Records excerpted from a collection
# # # # # # #
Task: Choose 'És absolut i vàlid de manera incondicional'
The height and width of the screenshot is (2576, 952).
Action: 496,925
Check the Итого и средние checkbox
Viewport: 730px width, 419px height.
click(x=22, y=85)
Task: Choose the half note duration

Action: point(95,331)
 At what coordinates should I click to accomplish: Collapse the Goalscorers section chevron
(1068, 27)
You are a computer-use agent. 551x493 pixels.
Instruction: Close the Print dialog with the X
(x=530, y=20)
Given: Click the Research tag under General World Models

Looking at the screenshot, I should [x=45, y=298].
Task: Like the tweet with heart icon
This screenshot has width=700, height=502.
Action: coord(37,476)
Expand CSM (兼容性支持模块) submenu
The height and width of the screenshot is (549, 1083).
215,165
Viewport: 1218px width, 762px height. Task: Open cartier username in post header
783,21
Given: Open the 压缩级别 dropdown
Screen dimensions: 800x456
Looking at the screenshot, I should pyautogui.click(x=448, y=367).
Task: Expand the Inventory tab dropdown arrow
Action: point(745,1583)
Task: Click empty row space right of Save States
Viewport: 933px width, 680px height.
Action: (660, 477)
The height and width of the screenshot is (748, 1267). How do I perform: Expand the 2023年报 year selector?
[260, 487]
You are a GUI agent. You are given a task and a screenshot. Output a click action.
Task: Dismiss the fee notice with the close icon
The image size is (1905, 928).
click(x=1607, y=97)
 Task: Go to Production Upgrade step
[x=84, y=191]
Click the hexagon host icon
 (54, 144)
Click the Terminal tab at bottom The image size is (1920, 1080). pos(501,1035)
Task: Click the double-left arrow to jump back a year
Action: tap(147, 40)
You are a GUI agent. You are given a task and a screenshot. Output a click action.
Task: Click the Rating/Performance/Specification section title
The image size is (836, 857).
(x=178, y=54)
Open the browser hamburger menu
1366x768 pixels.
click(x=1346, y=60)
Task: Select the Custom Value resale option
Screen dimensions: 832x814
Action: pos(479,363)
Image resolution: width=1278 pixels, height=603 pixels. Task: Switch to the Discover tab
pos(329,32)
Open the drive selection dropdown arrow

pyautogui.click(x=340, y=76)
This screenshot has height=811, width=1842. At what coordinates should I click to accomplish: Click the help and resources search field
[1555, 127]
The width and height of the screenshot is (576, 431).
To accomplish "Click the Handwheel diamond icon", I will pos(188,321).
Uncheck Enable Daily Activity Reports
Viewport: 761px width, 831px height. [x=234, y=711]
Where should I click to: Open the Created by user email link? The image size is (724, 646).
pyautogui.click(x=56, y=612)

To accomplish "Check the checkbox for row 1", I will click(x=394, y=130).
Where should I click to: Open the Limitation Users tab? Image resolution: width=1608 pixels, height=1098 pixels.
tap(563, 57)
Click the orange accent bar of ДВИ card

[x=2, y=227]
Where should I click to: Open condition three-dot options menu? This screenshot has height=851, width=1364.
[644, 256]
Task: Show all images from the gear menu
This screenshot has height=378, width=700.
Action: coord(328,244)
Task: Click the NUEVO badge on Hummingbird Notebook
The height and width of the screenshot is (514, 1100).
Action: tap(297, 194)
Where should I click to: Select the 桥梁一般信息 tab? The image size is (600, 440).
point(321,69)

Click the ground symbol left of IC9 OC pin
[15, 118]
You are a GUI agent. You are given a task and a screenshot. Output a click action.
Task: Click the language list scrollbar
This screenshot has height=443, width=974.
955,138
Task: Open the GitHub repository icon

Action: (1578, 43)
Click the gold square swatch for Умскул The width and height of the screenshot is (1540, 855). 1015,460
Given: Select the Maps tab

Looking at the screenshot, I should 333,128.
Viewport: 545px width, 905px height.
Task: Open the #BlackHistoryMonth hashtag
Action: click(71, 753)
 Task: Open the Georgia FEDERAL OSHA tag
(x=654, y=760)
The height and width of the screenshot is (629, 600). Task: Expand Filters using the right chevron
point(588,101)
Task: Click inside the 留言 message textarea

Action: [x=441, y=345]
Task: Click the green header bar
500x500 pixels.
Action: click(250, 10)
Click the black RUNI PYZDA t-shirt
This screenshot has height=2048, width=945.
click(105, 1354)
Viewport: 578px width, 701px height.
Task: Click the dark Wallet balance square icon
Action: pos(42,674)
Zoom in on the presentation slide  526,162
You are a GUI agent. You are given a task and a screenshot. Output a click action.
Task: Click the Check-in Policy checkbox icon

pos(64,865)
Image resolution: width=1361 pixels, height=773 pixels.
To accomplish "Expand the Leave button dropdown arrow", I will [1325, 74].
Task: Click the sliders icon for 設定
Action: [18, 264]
# # # # # # #
> **TASK OBJECTIVE**: Look above for the line with "Click the ground symbol left of IC9 OC pin"; retype exactly that line, every line after it up to the line with "Task: Click the green header bar", and that line too, nothing else.

> **ANSWER**:
Click the ground symbol left of IC9 OC pin
[15, 118]
You are a GUI agent. You are given a task and a screenshot. Output a click action.
Task: Click the language list scrollbar
This screenshot has height=443, width=974.
955,138
Task: Open the GitHub repository icon

Action: (1578, 43)
Click the gold square swatch for Умскул The width and height of the screenshot is (1540, 855). 1015,460
Given: Select the Maps tab

Looking at the screenshot, I should 333,128.
Viewport: 545px width, 905px height.
Task: Open the #BlackHistoryMonth hashtag
Action: click(71, 753)
 Task: Open the Georgia FEDERAL OSHA tag
(x=654, y=760)
The height and width of the screenshot is (629, 600). Task: Expand Filters using the right chevron
point(588,101)
Task: Click inside the 留言 message textarea

Action: [x=441, y=345]
Task: Click the green header bar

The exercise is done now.